**RECORD LIST**.

━━━

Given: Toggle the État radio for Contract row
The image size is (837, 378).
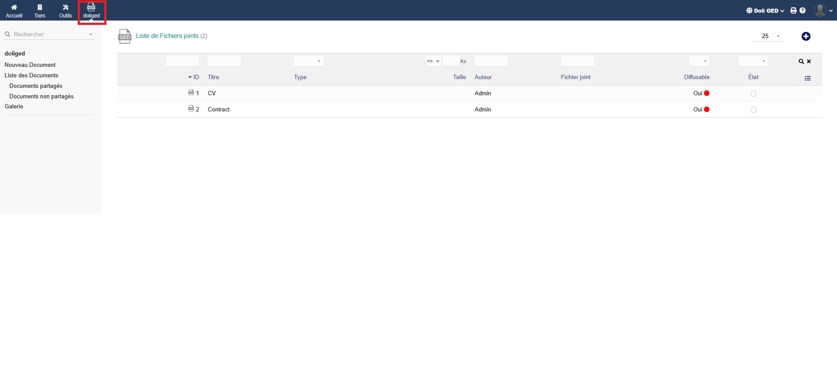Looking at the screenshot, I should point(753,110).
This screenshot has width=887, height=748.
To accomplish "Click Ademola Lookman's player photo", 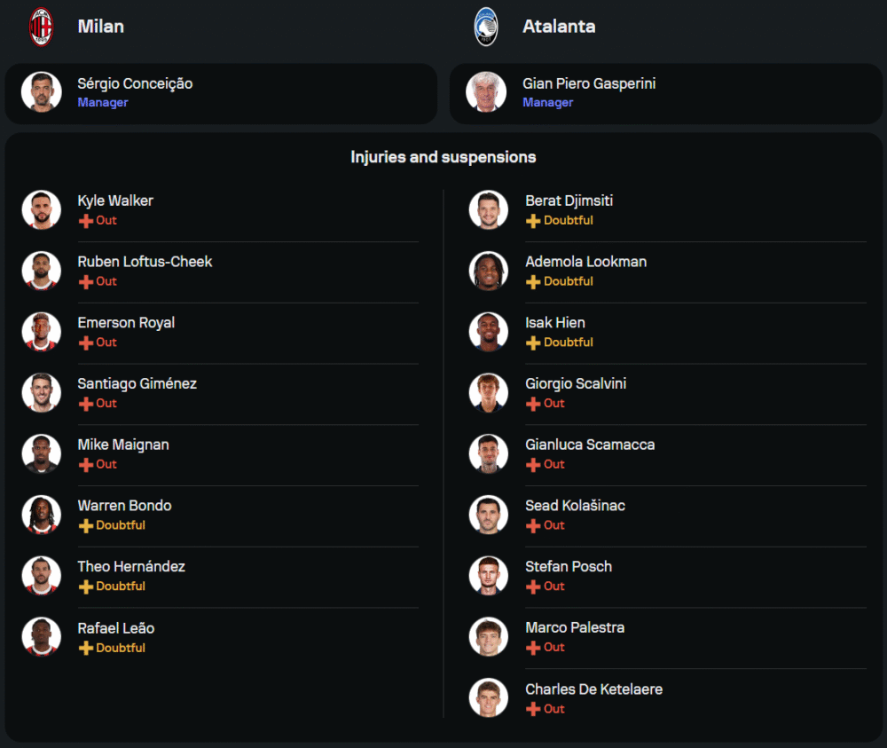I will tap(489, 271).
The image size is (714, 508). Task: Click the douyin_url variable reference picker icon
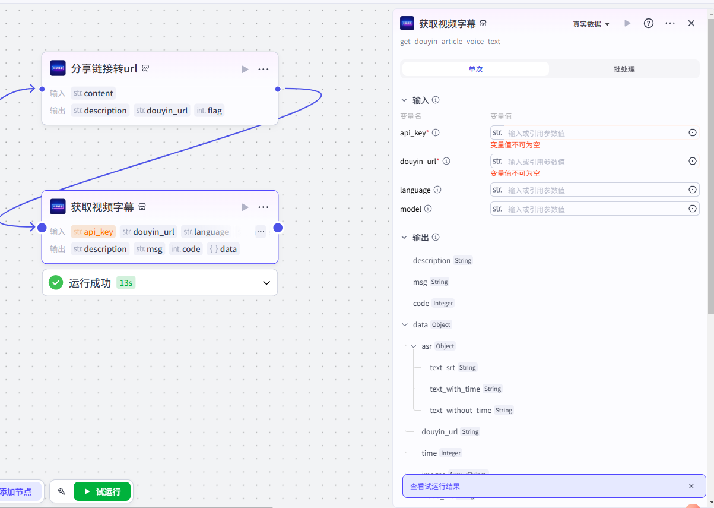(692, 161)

━━━

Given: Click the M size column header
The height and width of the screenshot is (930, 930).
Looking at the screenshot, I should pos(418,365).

━━━

**PROBLEM REQUIREMENTS**.
Show every line of the items above that contains the string "Given". Case counts.

**EXERCISE RESPONSE**.
Given: Toggle the État radio for Contract row
Given: Click the M size column header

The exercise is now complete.